Locate every line in the records below that holds the word "référentiel" and return each one.

^^^^^^^^^^^^^^^^

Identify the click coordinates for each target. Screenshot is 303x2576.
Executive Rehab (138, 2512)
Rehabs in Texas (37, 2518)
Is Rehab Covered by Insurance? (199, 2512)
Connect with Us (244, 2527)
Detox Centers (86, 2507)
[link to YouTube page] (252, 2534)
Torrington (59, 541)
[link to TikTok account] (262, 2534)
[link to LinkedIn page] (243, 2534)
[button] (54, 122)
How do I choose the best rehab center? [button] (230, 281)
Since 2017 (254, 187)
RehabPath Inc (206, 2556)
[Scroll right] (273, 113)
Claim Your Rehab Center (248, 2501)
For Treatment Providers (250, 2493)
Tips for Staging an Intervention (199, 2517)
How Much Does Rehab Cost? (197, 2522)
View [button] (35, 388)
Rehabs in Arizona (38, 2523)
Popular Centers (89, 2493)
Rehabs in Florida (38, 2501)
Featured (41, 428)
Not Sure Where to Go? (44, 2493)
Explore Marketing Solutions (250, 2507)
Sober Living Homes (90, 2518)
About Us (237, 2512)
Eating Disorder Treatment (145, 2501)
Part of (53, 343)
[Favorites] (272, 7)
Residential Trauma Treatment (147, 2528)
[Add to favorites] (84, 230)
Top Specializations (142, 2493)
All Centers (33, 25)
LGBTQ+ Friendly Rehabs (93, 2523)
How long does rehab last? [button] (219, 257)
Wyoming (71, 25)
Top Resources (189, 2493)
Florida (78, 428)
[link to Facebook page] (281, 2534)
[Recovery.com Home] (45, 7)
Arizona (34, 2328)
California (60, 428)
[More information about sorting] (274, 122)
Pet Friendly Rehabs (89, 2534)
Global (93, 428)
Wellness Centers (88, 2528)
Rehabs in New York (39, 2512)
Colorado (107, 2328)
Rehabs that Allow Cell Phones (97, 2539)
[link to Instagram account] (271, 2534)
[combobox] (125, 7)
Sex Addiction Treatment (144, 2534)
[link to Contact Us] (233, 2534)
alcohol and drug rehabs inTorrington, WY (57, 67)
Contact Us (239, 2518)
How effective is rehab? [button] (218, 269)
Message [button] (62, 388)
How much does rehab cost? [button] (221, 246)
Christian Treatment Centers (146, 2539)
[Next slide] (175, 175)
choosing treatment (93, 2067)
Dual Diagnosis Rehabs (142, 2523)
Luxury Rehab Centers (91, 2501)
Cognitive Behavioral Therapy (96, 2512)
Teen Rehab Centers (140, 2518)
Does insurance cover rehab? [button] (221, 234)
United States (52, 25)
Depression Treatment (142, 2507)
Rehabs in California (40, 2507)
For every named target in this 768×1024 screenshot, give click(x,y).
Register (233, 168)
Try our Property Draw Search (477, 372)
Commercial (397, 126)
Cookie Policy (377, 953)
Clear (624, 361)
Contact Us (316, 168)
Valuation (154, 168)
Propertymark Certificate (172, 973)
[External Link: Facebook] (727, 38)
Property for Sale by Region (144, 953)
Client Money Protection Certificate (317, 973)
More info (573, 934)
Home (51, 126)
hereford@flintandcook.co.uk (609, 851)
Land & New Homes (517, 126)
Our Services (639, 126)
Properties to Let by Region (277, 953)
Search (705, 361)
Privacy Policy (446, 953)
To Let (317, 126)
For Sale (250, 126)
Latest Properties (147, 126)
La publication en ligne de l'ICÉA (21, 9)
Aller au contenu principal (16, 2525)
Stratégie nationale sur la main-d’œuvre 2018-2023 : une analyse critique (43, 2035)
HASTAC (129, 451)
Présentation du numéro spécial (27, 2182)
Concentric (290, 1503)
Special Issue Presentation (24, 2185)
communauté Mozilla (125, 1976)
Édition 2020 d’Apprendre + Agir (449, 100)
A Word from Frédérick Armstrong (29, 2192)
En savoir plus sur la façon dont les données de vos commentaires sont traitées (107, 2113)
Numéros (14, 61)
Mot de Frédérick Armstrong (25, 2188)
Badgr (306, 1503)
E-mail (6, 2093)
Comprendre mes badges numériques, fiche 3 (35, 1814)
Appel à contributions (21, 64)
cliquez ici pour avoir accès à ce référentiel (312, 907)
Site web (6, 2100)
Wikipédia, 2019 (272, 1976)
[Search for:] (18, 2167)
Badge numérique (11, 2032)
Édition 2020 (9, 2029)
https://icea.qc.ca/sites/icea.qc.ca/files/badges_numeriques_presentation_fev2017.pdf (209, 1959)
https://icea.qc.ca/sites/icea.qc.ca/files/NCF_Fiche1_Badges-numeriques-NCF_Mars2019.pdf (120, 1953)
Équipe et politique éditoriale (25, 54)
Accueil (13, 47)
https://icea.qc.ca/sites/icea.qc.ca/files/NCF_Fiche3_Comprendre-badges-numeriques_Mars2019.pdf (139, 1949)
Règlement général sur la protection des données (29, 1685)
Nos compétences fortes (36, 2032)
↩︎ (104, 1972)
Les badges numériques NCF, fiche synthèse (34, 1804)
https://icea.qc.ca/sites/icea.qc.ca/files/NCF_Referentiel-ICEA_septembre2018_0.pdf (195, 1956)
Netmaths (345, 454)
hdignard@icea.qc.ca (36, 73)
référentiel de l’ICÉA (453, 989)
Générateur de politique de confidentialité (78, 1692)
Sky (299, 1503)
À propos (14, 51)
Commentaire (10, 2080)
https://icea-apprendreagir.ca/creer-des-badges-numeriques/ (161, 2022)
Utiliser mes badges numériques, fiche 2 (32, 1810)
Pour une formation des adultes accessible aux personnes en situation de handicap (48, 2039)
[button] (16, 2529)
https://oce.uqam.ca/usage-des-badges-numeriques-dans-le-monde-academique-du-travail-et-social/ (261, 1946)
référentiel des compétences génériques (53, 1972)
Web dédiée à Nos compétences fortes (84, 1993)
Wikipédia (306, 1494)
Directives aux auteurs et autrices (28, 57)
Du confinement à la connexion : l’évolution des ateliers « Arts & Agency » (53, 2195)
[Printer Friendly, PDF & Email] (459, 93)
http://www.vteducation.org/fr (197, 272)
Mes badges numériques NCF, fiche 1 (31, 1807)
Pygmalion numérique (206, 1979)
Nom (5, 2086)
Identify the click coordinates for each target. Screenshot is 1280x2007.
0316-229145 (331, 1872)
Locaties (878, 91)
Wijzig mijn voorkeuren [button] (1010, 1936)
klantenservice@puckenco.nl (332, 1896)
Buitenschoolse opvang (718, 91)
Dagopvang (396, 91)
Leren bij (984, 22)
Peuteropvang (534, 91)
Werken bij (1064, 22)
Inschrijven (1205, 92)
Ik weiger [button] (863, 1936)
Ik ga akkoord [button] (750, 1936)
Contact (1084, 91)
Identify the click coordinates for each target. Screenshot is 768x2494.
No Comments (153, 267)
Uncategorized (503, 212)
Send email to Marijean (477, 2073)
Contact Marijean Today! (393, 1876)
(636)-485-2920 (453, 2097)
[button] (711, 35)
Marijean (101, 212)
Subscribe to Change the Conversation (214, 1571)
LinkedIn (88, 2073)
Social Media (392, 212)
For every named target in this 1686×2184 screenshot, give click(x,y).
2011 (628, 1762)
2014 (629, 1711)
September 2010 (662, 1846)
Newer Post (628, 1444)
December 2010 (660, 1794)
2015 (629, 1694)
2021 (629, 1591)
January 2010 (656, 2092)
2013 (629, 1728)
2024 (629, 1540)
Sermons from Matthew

^^^^^^^^^^^^^^^^

**Result for this exercise:**
cliquez ici pour avoir accès à ce référentiel (312, 907)
référentiel de l’ICÉA (453, 989)
référentiel des compétences génériques (53, 1972)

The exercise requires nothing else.